Я не жалуюсь тебе, потому что я могу многое перенести молча, упрямо. Но ведь ты же прекрасно знаешь, что я обо всем думаю нисколько не меньше тебя. И это должно всегда тебе напоминать о том, что где бы ты ни была, ты всегда вместе со мной, так же, как я должен быть везде и всегда рядом с тобой.

Вот ты напоминаешь мне в своем письме о Жениных письмах. Хочется спросить, зачем ты это делаешь? Ты же знаешь, что я далеко не так близорук, чтобы ценить людей по их красивым словам, выражениям, письмам, даже по красивым мыслям. Нужно уметь ценить их по их делам, а не по лозунгам, которые они провозглашают.

У меня нет сожалений ни о чем. Я счастлив тем, что у меня всегда хватит сил с корнем вырвать из памяти все, что недостойно того, чтобы о нем помнить. Другие это делают с трудом, с большими мучениями. Я это делаю смело и всегда бываю собой доволен.

Уж кому-кому, а тебе можно было бы быть спокойной за все, тем более за то, что я могу сравнивать и ставить рядом то, что у меня есть самое лучшее и дорогое, с тем, что недостойно даже воспоминаний о нем.

Я не боялся и не боюсь сказать о недостатках твоих писем, и ты на это не обидишься. Ведь в конечном счете наши письма нужны нам лишь постольку, поскольку нужны их авторы.
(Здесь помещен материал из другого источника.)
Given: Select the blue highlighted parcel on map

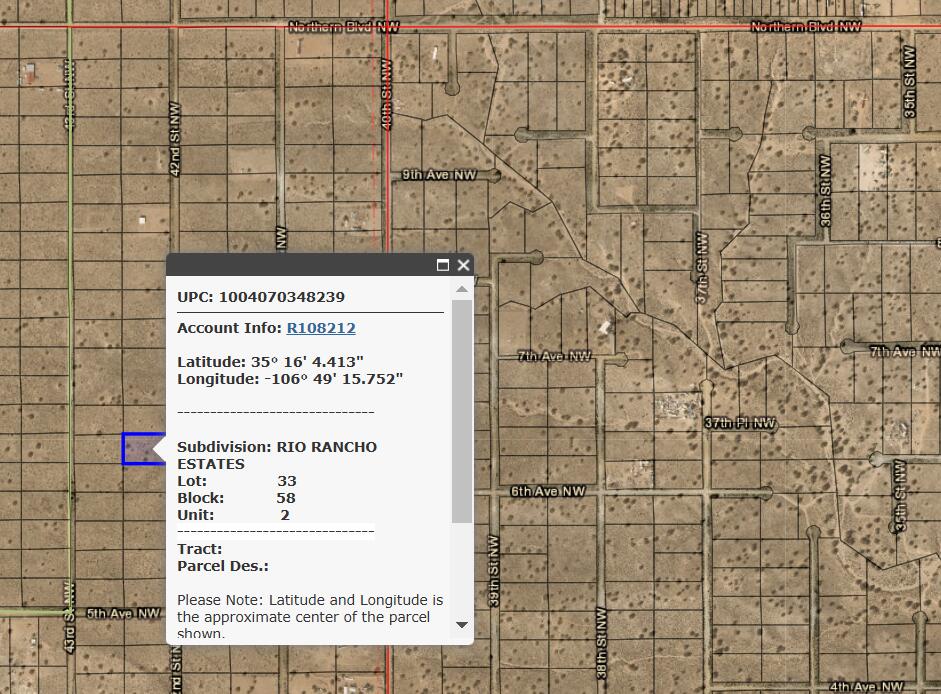Looking at the screenshot, I should pyautogui.click(x=142, y=449).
Разве нам не понятны наши мысли даже в самых простых, самых скромных выражениях? Разве письмо теряет что-нибудь оттого, что оно написано просто? По-моему – нет. Письмо теряет, если в его пышных фразах нет той теплоты, которая всегда даст письму все: и красоту, и образность, и ясность, и цену.
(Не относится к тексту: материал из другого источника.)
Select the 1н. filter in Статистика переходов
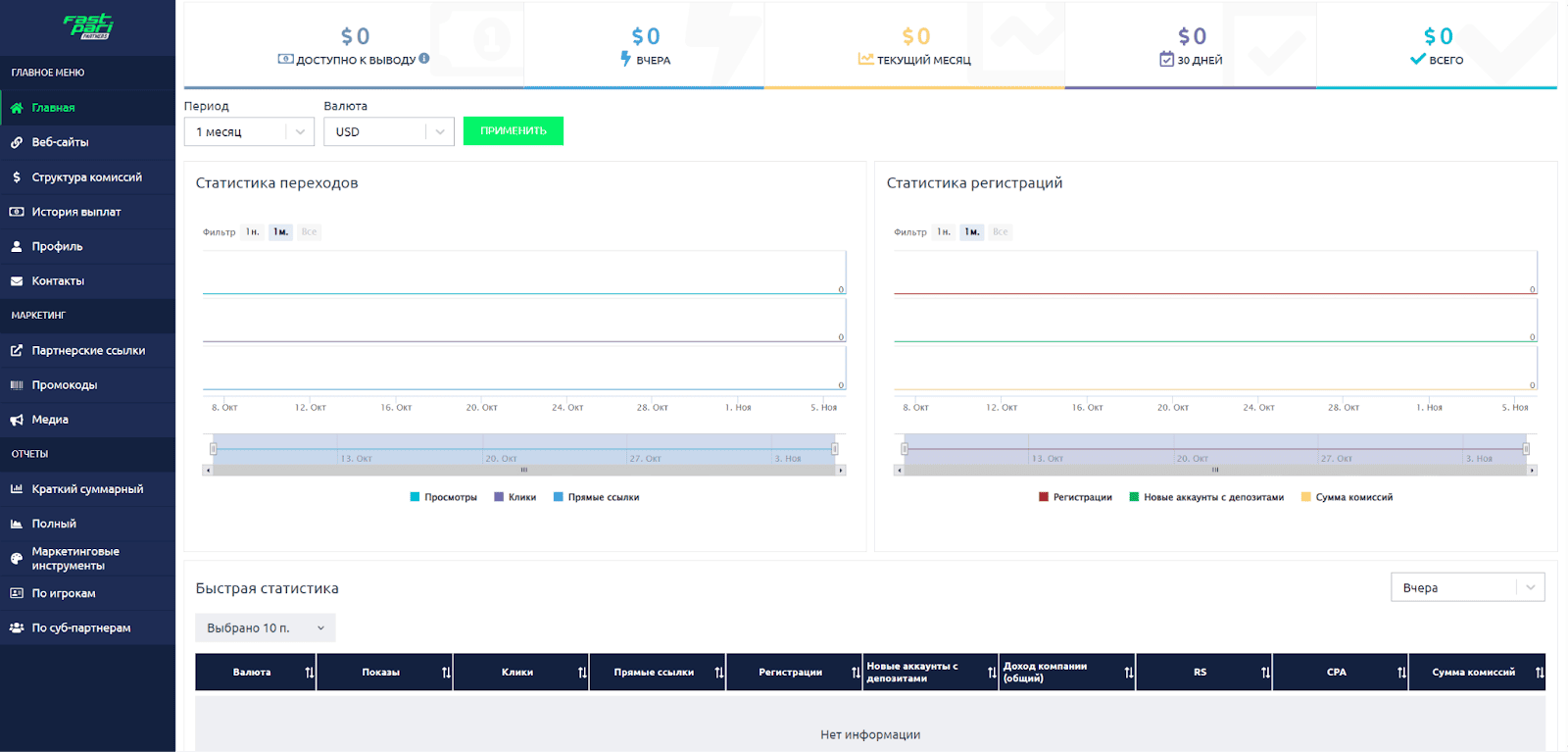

Я люблю твои письма вместе с тобой и не разделяю их от тебя так же, как не разделяю тебя и твои мысли. Я их вместе с тобой называю нашими и знаю, что ты не будешь возражать.
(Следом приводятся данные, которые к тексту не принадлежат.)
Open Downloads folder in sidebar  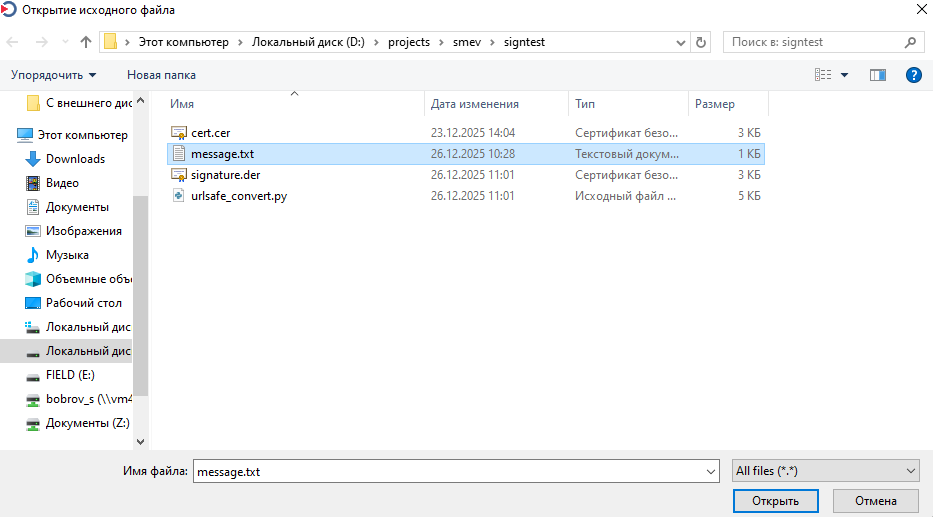(x=75, y=159)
Прости, я несколько увлекся характеристикой наших собственных мыслей.

Заканчивая, хочу пожелать лично тебе и твоим родным всего самого хорошего, крепко обнимаю и целую тебя,

Всегда тебя любящий – твой Борис.

Вот и появляются первые упоминания о той таинственной поездке папы в Союз, которая состоялась сразу после знакомства с мамой. Появился какой-то новый персонаж, который я сразу стала связывать с той поездкой.

Когда я листала рукописные альбомы, сделанные папой, я видела в ней фото девушки и стихи под ними. Я спрашивала у мамы – кто это? Она отвечала, что это какая-то папина знакомая или подруга детства – уже не помню, но я всегда удивлялась, что мама не выбросила этот альбом и фото, а хранила так же бережно, как и свои архивы.

Я не утруждала тогда себя особыми размышлениями по этому поводу. Оставила – значит, так надо. Это папина история жизни, возможно, она ему дорога, и тоже имеет право на бережное хранение каких-то «материальных» ценностей о ней. Девушка была не такая симпатичная, как мама, поэтому во мне не возникло чувства ревности или повышенного интереса к ней.

Но раз она упоминает в письме имя Жени К., значит, папа рассказал ей об этой девушке и их отношениях до мамы. Она была в курсе событий, ее это все-таки задевало и воспоминания об этом были не очень приятны, раз она вспомнила о ней в период мрачного расположения духа и, желая сделать папе маленькую «мстю», чисто по-женски вставила в письмо ядовитое замечание.

Но это только начало истории. Продолжение будет несколько позже.